**EXERCISE INPUTS:**
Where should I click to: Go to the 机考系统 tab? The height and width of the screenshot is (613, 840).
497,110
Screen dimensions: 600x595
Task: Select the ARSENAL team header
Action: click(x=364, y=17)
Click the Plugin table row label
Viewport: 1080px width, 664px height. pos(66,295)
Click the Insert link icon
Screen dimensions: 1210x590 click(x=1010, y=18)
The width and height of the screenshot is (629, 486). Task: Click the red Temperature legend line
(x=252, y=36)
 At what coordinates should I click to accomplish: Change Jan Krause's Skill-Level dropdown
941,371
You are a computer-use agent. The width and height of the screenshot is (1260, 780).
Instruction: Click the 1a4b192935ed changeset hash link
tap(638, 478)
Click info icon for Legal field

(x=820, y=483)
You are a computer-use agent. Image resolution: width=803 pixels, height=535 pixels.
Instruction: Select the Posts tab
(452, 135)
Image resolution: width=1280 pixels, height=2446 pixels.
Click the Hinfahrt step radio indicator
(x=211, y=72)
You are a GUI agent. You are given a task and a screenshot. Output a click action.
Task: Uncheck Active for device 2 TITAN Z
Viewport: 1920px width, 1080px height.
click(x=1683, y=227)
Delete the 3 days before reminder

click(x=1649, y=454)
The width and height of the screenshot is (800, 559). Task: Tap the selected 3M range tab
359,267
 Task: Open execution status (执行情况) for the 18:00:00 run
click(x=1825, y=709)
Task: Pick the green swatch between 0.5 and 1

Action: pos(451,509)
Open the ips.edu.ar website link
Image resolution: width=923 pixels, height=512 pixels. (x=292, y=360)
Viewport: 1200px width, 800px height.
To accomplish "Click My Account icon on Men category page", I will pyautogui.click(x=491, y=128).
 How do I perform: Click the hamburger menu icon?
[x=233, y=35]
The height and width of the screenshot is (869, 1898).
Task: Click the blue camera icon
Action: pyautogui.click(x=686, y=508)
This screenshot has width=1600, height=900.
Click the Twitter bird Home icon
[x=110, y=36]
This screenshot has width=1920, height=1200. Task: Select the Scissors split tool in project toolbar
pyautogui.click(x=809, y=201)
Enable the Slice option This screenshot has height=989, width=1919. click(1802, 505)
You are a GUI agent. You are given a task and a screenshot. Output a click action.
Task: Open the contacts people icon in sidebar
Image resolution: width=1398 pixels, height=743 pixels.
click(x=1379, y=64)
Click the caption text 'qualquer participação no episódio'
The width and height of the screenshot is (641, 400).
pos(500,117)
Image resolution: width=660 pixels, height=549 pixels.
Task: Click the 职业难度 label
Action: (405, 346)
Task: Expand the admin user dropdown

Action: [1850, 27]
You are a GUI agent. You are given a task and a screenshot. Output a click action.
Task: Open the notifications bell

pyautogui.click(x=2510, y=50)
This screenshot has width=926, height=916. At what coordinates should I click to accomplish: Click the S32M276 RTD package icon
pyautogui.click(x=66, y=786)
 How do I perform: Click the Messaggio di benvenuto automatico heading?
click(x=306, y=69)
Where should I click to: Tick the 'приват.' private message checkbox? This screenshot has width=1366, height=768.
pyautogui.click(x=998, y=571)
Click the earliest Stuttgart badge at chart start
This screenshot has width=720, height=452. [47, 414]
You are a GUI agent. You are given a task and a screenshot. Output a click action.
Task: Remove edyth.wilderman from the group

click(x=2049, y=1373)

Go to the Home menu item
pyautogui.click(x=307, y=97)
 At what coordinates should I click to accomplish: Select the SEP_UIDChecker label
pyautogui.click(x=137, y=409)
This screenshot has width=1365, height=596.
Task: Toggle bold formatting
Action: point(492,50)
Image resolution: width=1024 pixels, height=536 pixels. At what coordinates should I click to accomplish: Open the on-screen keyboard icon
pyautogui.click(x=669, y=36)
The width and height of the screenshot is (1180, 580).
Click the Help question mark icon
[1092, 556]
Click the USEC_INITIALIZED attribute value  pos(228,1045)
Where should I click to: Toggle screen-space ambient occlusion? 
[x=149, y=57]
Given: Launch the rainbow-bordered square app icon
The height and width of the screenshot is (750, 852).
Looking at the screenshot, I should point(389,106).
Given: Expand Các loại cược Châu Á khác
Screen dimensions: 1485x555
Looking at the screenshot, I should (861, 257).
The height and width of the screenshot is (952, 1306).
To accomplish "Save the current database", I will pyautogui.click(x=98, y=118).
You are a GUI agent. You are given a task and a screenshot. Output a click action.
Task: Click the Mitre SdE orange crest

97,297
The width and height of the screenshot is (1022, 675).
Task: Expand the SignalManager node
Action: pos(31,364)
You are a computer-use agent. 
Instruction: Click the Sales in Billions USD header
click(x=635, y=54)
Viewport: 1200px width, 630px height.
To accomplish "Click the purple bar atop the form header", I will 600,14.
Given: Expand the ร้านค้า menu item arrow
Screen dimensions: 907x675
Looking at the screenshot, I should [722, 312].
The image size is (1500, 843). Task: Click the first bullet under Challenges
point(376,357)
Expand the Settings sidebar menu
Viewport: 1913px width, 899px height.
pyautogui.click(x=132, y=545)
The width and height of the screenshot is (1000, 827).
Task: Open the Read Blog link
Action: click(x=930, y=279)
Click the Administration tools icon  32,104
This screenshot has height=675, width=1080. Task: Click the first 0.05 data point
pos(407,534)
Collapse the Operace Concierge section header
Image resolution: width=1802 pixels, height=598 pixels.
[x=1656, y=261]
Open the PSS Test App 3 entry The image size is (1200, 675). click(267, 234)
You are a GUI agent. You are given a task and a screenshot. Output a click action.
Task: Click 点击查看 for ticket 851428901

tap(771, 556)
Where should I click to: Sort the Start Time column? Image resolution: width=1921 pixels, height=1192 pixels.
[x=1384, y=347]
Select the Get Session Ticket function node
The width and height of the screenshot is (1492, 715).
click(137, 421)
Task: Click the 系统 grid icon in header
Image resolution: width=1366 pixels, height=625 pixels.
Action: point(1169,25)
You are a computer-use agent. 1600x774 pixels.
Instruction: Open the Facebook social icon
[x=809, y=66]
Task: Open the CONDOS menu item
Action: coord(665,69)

**OBJECTIVE:**
Give the items above again with every "computer-use agent" replaced by "desktop assistant" and everything else unchanged.

**COMPLETED TASK:**
Where should I click to: Go to the 机考系统 tab? The height and width of the screenshot is (613, 840).
497,110
Screen dimensions: 600x595
Task: Select the ARSENAL team header
Action: click(x=364, y=17)
Click the Plugin table row label
Viewport: 1080px width, 664px height. pos(66,295)
Click the Insert link icon
Screen dimensions: 1210x590 click(x=1010, y=18)
The width and height of the screenshot is (629, 486). Task: Click the red Temperature legend line
(x=252, y=36)
 At what coordinates should I click to accomplish: Change Jan Krause's Skill-Level dropdown
941,371
You are a desktop assistant. The width and height of the screenshot is (1260, 780).
Instruction: Click the 1a4b192935ed changeset hash link
tap(638, 478)
Click info icon for Legal field

(x=820, y=483)
You are a desktop assistant. Image resolution: width=803 pixels, height=535 pixels.
Instruction: Select the Posts tab
(452, 135)
Image resolution: width=1280 pixels, height=2446 pixels.
Click the Hinfahrt step radio indicator
(x=211, y=72)
You are a GUI agent. You are given a task and a screenshot. Output a click action.
Task: Uncheck Active for device 2 TITAN Z
Viewport: 1920px width, 1080px height.
click(x=1683, y=227)
Delete the 3 days before reminder

click(x=1649, y=454)
The width and height of the screenshot is (800, 559). Task: Tap the selected 3M range tab
359,267
 Task: Open execution status (执行情况) for the 18:00:00 run
click(x=1825, y=709)
Task: Pick the green swatch between 0.5 and 1

Action: pos(451,509)
Open the ips.edu.ar website link
Image resolution: width=923 pixels, height=512 pixels. (x=292, y=360)
Viewport: 1200px width, 800px height.
To accomplish "Click My Account icon on Men category page", I will pyautogui.click(x=491, y=128).
 How do I perform: Click the hamburger menu icon?
[x=233, y=35]
The height and width of the screenshot is (869, 1898).
Task: Click the blue camera icon
Action: pyautogui.click(x=686, y=508)
This screenshot has width=1600, height=900.
Click the Twitter bird Home icon
[x=110, y=36]
This screenshot has width=1920, height=1200. Task: Select the Scissors split tool in project toolbar
pyautogui.click(x=809, y=201)
Enable the Slice option This screenshot has height=989, width=1919. click(1802, 505)
You are a GUI agent. You are given a task and a screenshot. Output a click action.
Task: Open the contacts people icon in sidebar
Image resolution: width=1398 pixels, height=743 pixels.
click(x=1379, y=64)
Click the caption text 'qualquer participação no episódio'
The width and height of the screenshot is (641, 400).
pos(500,117)
Image resolution: width=660 pixels, height=549 pixels.
Task: Click the 职业难度 label
Action: (405, 346)
Task: Expand the admin user dropdown

Action: [1850, 27]
You are a GUI agent. You are given a task and a screenshot. Output a click action.
Task: Open the notifications bell

pyautogui.click(x=2510, y=50)
This screenshot has width=926, height=916. At what coordinates should I click to accomplish: Click the S32M276 RTD package icon
pyautogui.click(x=66, y=786)
 How do I perform: Click the Messaggio di benvenuto automatico heading?
click(x=306, y=69)
Where should I click to: Tick the 'приват.' private message checkbox? This screenshot has width=1366, height=768.
pyautogui.click(x=998, y=571)
Click the earliest Stuttgart badge at chart start
This screenshot has width=720, height=452. [47, 414]
You are a GUI agent. You are given a task and a screenshot. Output a click action.
Task: Remove edyth.wilderman from the group

click(x=2049, y=1373)

Go to the Home menu item
pyautogui.click(x=307, y=97)
 At what coordinates should I click to accomplish: Select the SEP_UIDChecker label
pyautogui.click(x=137, y=409)
This screenshot has width=1365, height=596.
Task: Toggle bold formatting
Action: point(492,50)
Image resolution: width=1024 pixels, height=536 pixels. At what coordinates should I click to accomplish: Open the on-screen keyboard icon
pyautogui.click(x=669, y=36)
The width and height of the screenshot is (1180, 580).
Click the Help question mark icon
[1092, 556]
Click the USEC_INITIALIZED attribute value  pos(228,1045)
Where should I click to: Toggle screen-space ambient occlusion? 
[x=149, y=57]
Given: Launch the rainbow-bordered square app icon
The height and width of the screenshot is (750, 852).
Looking at the screenshot, I should point(389,106).
Given: Expand Các loại cược Châu Á khác
Screen dimensions: 1485x555
Looking at the screenshot, I should (861, 257).
The height and width of the screenshot is (952, 1306).
To accomplish "Save the current database", I will pyautogui.click(x=98, y=118).
You are a GUI agent. You are given a task and a screenshot. Output a click action.
Task: Click the Mitre SdE orange crest

97,297
The width and height of the screenshot is (1022, 675).
Task: Expand the SignalManager node
Action: pos(31,364)
You are a desktop assistant. 
Instruction: Click the Sales in Billions USD header
click(x=635, y=54)
Viewport: 1200px width, 630px height.
To accomplish "Click the purple bar atop the form header", I will 600,14.
Given: Expand the ร้านค้า menu item arrow
Screen dimensions: 907x675
Looking at the screenshot, I should [722, 312].
The image size is (1500, 843). Task: Click the first bullet under Challenges
point(376,357)
Expand the Settings sidebar menu
Viewport: 1913px width, 899px height.
pyautogui.click(x=132, y=545)
The width and height of the screenshot is (1000, 827).
Task: Open the Read Blog link
Action: click(x=930, y=279)
Click the Administration tools icon  32,104
This screenshot has height=675, width=1080. Task: Click the first 0.05 data point
pos(407,534)
Collapse the Operace Concierge section header
Image resolution: width=1802 pixels, height=598 pixels.
[x=1656, y=261]
Open the PSS Test App 3 entry The image size is (1200, 675). click(267, 234)
You are a GUI agent. You are given a task and a screenshot. Output a click action.
Task: Click 点击查看 for ticket 851428901

tap(771, 556)
Where should I click to: Sort the Start Time column? Image resolution: width=1921 pixels, height=1192 pixels.
[x=1384, y=347]
Select the Get Session Ticket function node
The width and height of the screenshot is (1492, 715).
click(137, 421)
Task: Click the 系统 grid icon in header
Image resolution: width=1366 pixels, height=625 pixels.
Action: point(1169,25)
You are a desktop assistant. 1600x774 pixels.
Instruction: Open the Facebook social icon
[x=809, y=66]
Task: Open the CONDOS menu item
Action: coord(665,69)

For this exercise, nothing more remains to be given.